2002/2003 sezonunda; yani 100. yılda şampiyonluğu ilan eden Sergen Yalçın'ın golünde bile bu kadar coştuğumu ve eğlendiğimi hatırlamıyorum. Esasen sadece tek kelime kullanmam gerek: Eğlendim...

2002/2003 sezonunda; yani 100. yılda şampiyonluğu ilan eden Sergen Yalçın'ın golünde bile bu kadar coştuğumu ve eğlendiğimi hatırlamıyorum. Esasen sadece tek kelime kullanmam gerek: Eğlendim... Beşiktaş-Liverpool maçında en ketum taraftar bile kayıtsız kalamadı tribünde yaratılan eğlenceye.

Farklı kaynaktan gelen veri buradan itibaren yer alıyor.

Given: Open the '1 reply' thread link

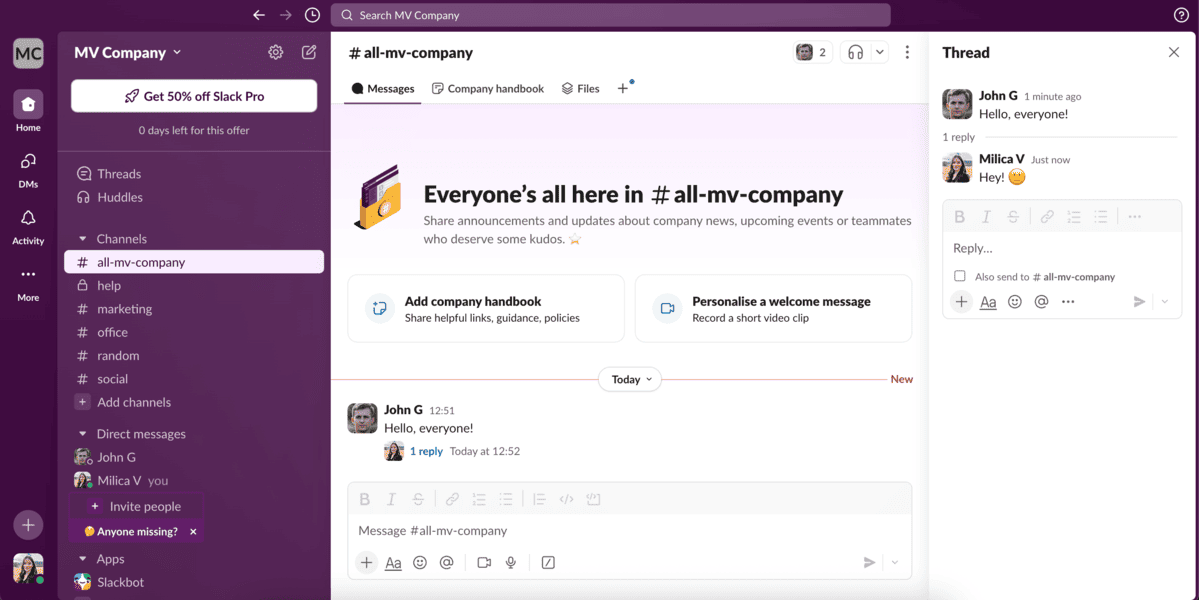Looking at the screenshot, I should [x=426, y=451].
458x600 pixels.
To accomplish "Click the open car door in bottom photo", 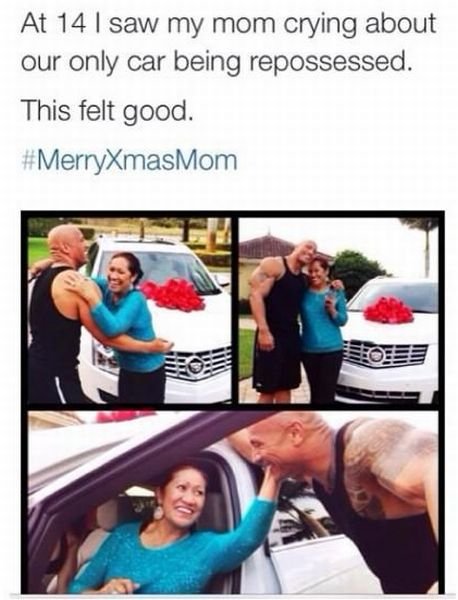I will point(314,562).
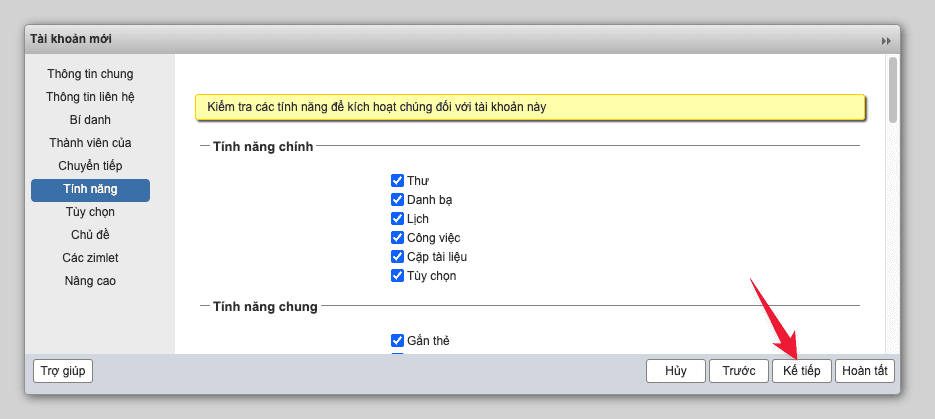Disable the Lịch checkbox

tap(397, 219)
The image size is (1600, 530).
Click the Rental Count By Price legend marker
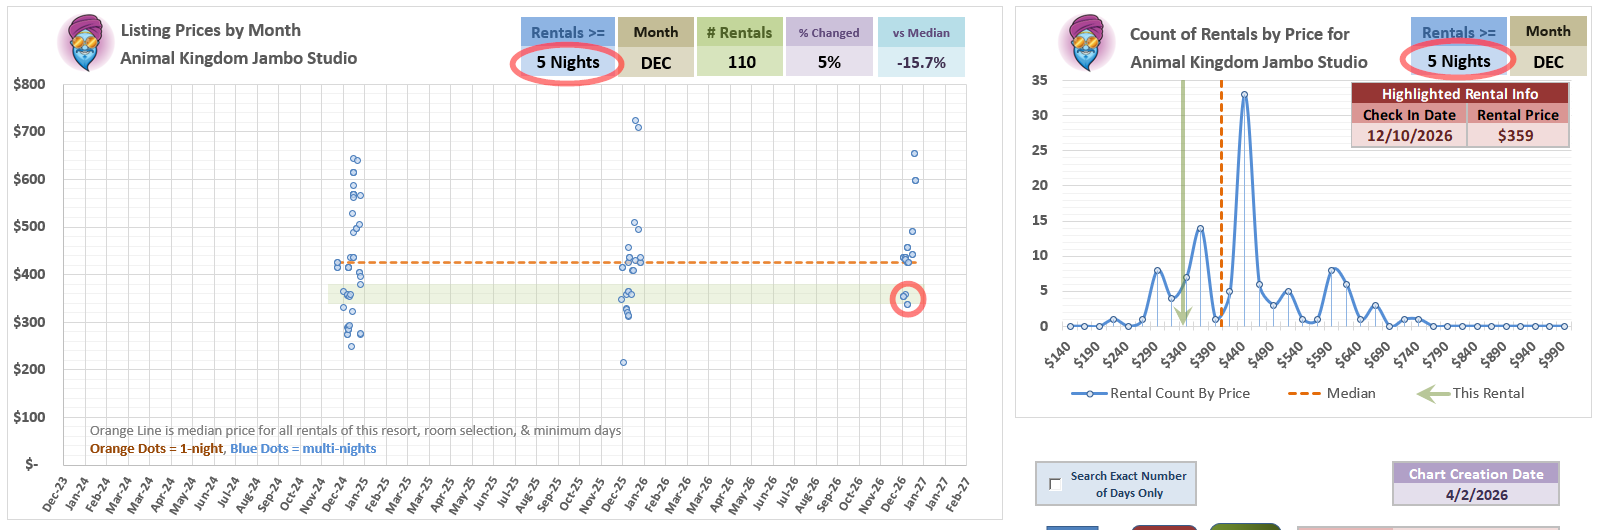(1089, 394)
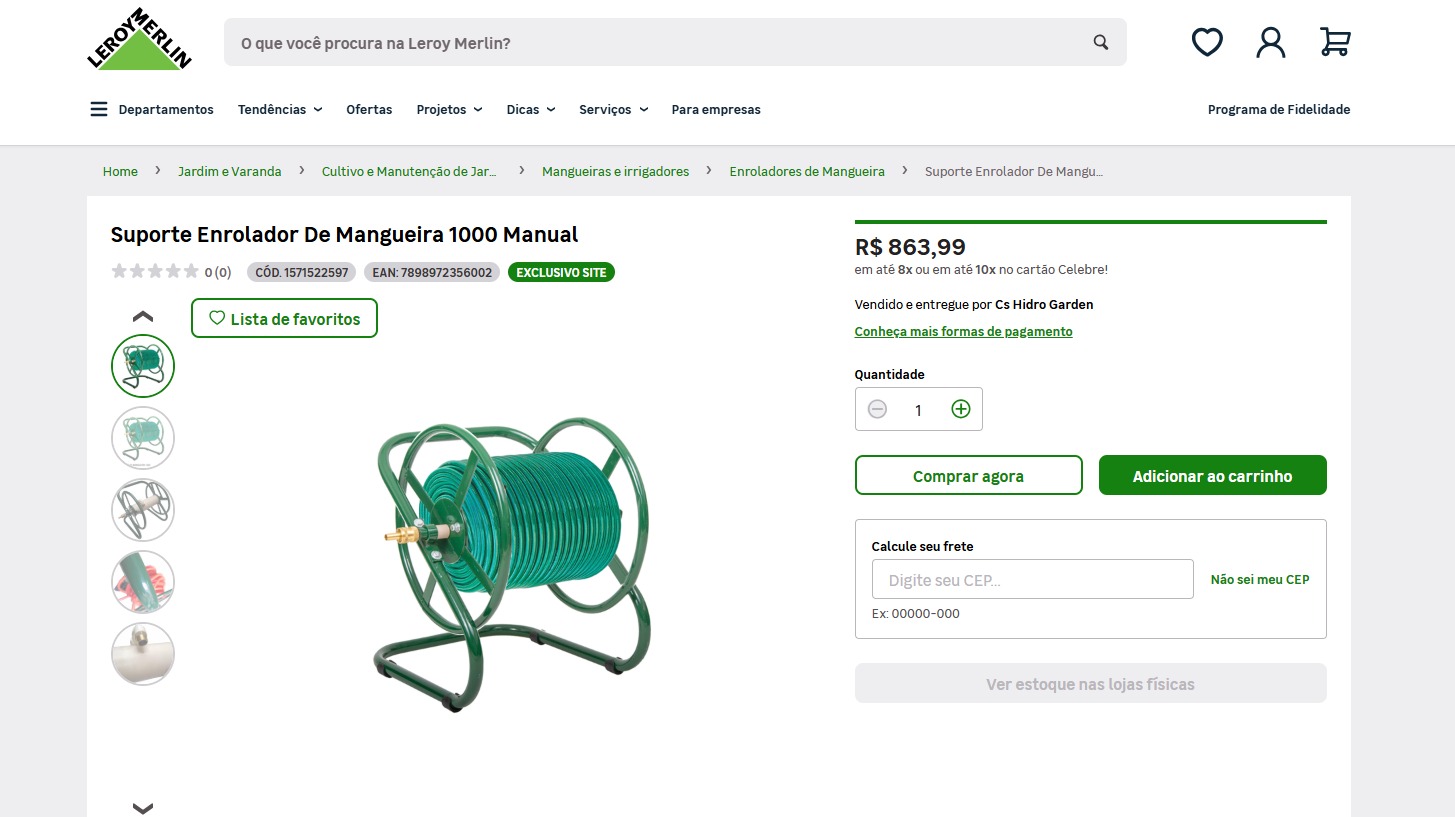Select the third product thumbnail image

tap(143, 510)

O neydi öyle; bütün stat o anda, provasız Çarşı'nın orkestra şefliğinde aralıksız bir 10 dakika eğlendi ki sormayın gitsin... Hani stada gelmeyenler 2-1'lik galibiyete tanıklık etmediklerine yanacakları kadar, o tribün şovunu kaçırmış olmalarına da dövünmelidir.

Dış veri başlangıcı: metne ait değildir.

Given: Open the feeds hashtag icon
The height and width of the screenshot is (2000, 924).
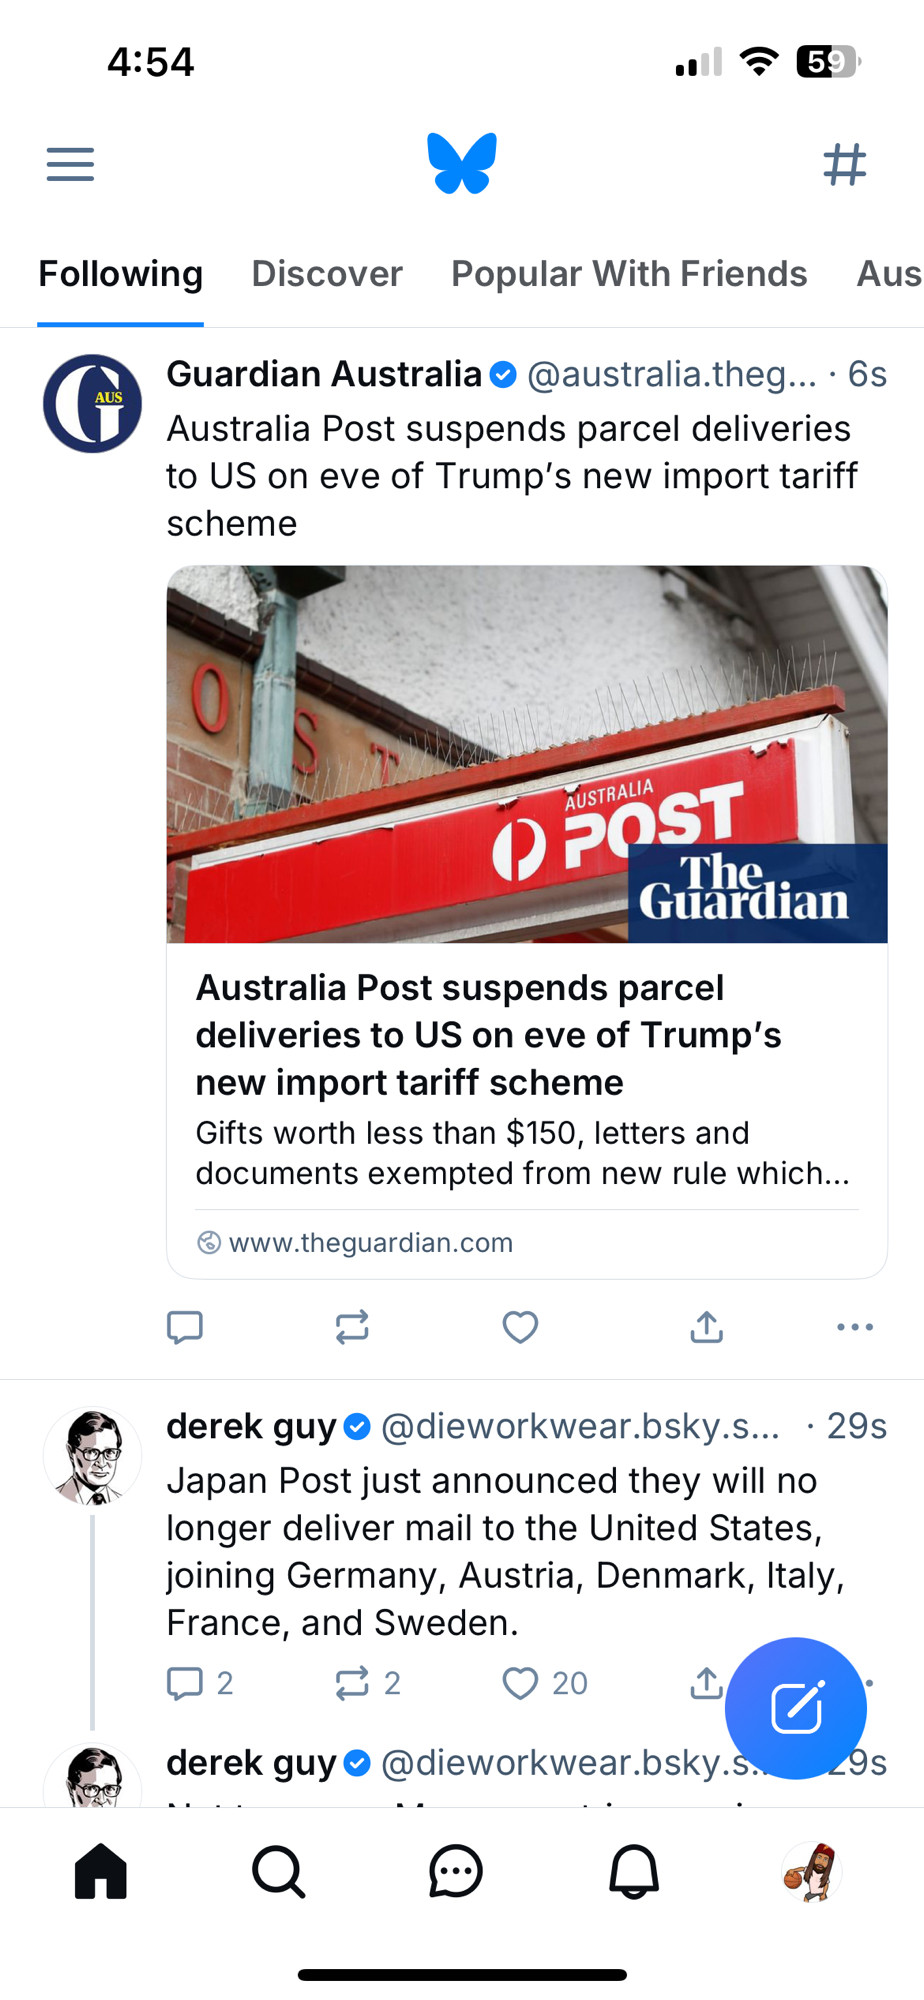Looking at the screenshot, I should click(845, 164).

Hâlâ sürmekte olan İstanbul Bienali'ndeki etkinliklerini izleyenlerden çarşamba akşamı İnönü'ye gelenler olduysa, birbirleriyle sadece siyah/beyaz renklerle ortaklık duygusu oluşturan 25 bin kişinin, spontane olarak, nasıl da aynı müzikal ritmi tutturup dakikalarca sahadaki oyunun temposunu da kendine uydurup müthiş bir performans sergilediğine de şahit oldu. Bienalin ilk korsan performansı Che heykeli olduysa ikincisi de İnönü'deki Beşiktaş tribünlerinin şovuydu.

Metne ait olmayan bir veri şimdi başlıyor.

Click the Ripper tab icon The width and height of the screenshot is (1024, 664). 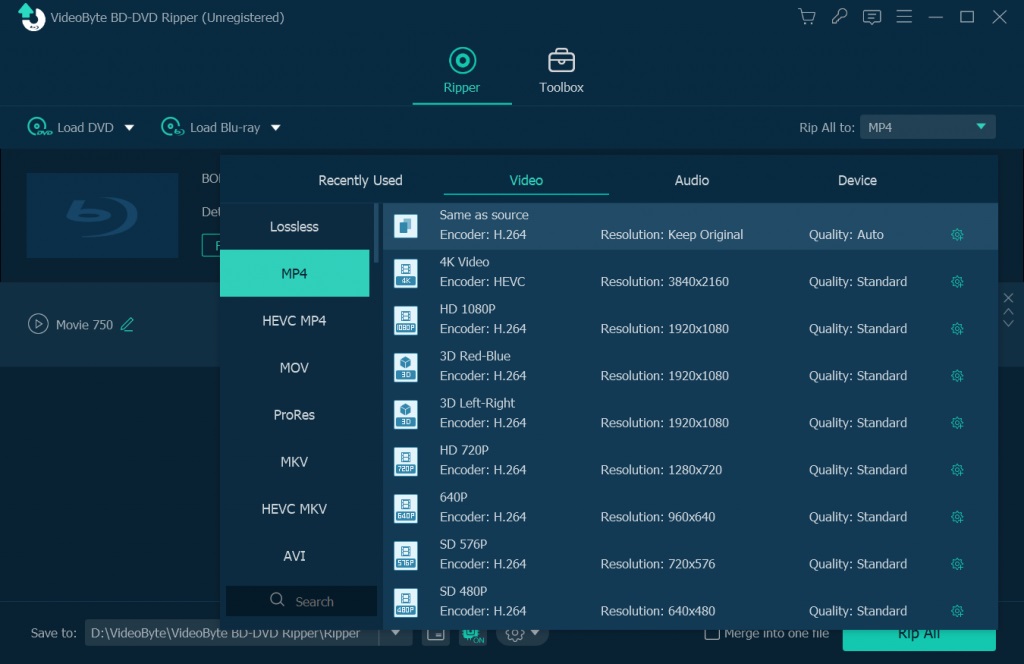[x=461, y=58]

Bir yanda Beşiktaş diğer yanda Liverpool... Hani bir Beşiktaşlı İngiltere'de bir takım tutsa herhalde bunun ilk seçeneği Liverpool olur. Elbette karakteristik özelliklerinden ötürüdür bu iddiam. Her ikisinin de taraftar profili için "alınteri" önemlidir diyebiliriz mesela. Ve her ikisinin de taraftarı vefalıdır; takımının yalnız yürümesine asla gönlü müsade etmez... Liverpool asla yalnız yürümezmiş! Peki Beşiktaş mı yürür? Oynanan futbol mu? Teknik, taktik, stratejik açıdan futbol nasıl mıydı? Bilmiyorum. Gördüğüm şuydu: İbrahim Üzülmez topu taca atmaktan bu sefer hiç gocunmadı. Baktı olmuyor her defasında topu taca attı. Gökhan Zan da, İbrahim Toraman da "Allah ne verdiyse" gelene gidene "bam-güm" vurdular: "Top bizden ırak olsun". Bari top tüfek de Irak'tan ırak olsun; kovboylar Doğu'dan kendi Batılarına geri dönseler ya artık...

Ali Tandoğan habire endişelendiriyor, "Yahu bu Serdar Kurtuluş'a n'oluyor böyle. 3 maçtır 30 dakka oynayıp çıkıyor!"... Ama o da ne, gol olmuş "deniz tarafındaki kale"de... Söylenip duruyoruz tribünde. Sürekli veryansın ediyoruz top kaybında ve kötü pasta... İşi sövüp saymaya götürenler de az değil. Ama yürekten değil bu ağzı bozukluklar. Bunlar taraftarın "totem"leridir. "Aha şimdi golü yiyeceğiz", "Gol geliyor valla" derken, için için "Ulan biz şimdi bi tane atarız" diyorduruz aslında... Ve işte ne mutlu o taraftaki siyah/beyazlılara ve ne yazık ki onlara; deniz tarafında yer ayırtmış Liverpoollular'a... Ya biz; Yeni Açık'taki kale arkasını mesken tutmuş bizler bir gol göremeyecek miyiz ? "Ah Bobo ah..."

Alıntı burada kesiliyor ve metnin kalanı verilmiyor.